== Segment start ==
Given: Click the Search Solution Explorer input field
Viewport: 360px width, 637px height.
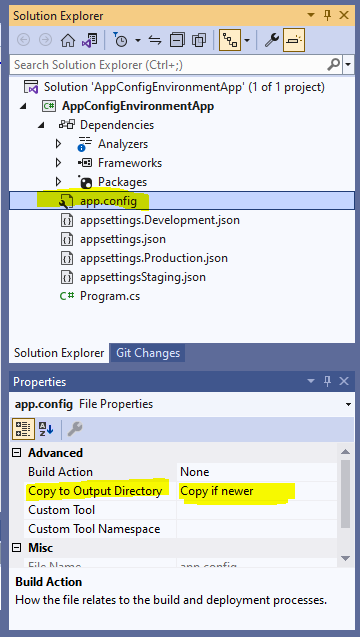Looking at the screenshot, I should (x=171, y=65).
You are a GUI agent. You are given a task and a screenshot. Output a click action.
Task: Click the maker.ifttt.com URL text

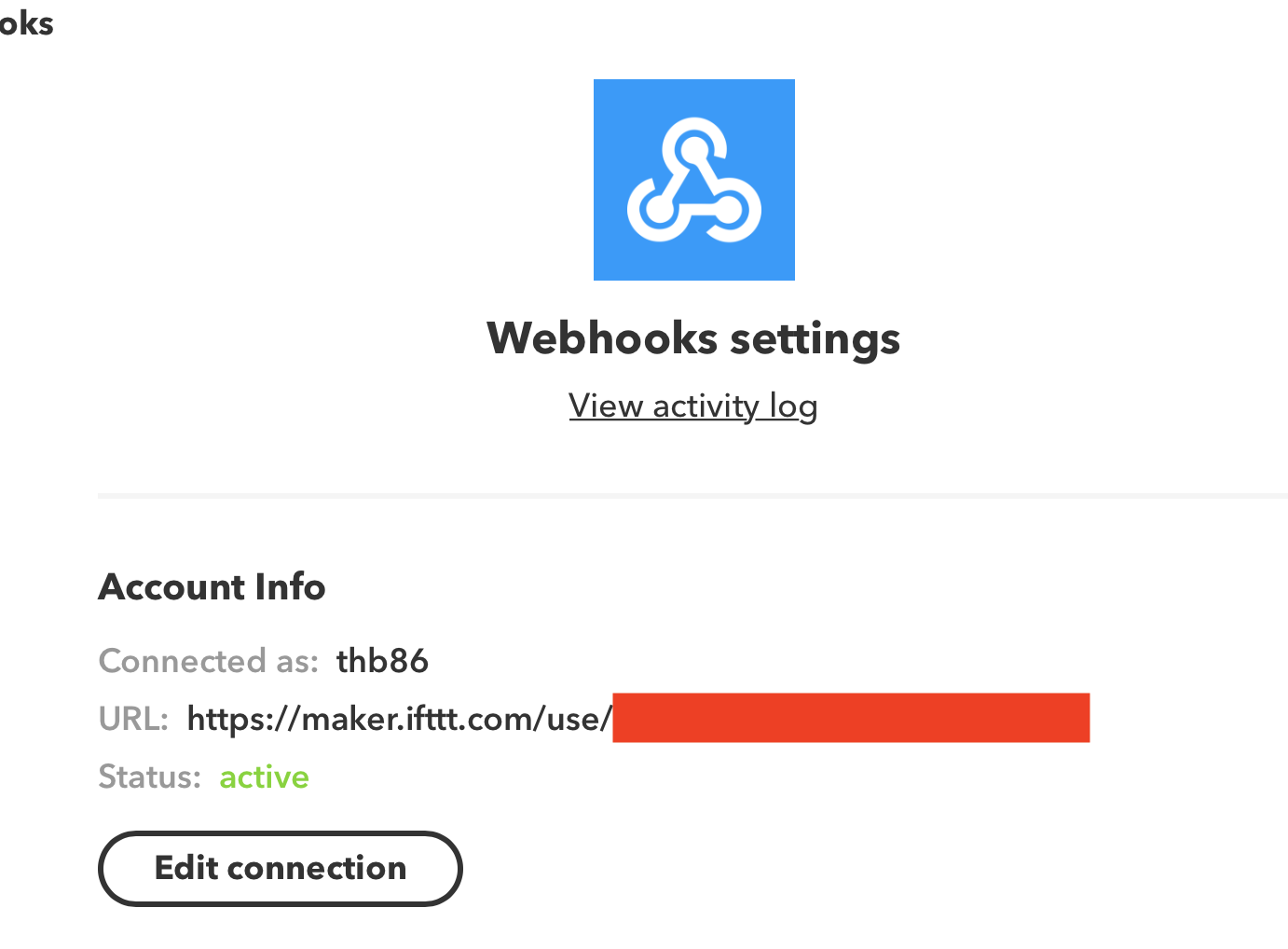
== Segment end ==
## Exercise description
Repeat each record exactly as shown above, dropping all images.

## Written reply
Given: Click the Search Solution Explorer input field
Viewport: 360px width, 637px height.
Looking at the screenshot, I should (x=171, y=65).
You are a GUI agent. You are given a task and a screenshot. Output a click action.
Task: Click the maker.ifttt.com URL text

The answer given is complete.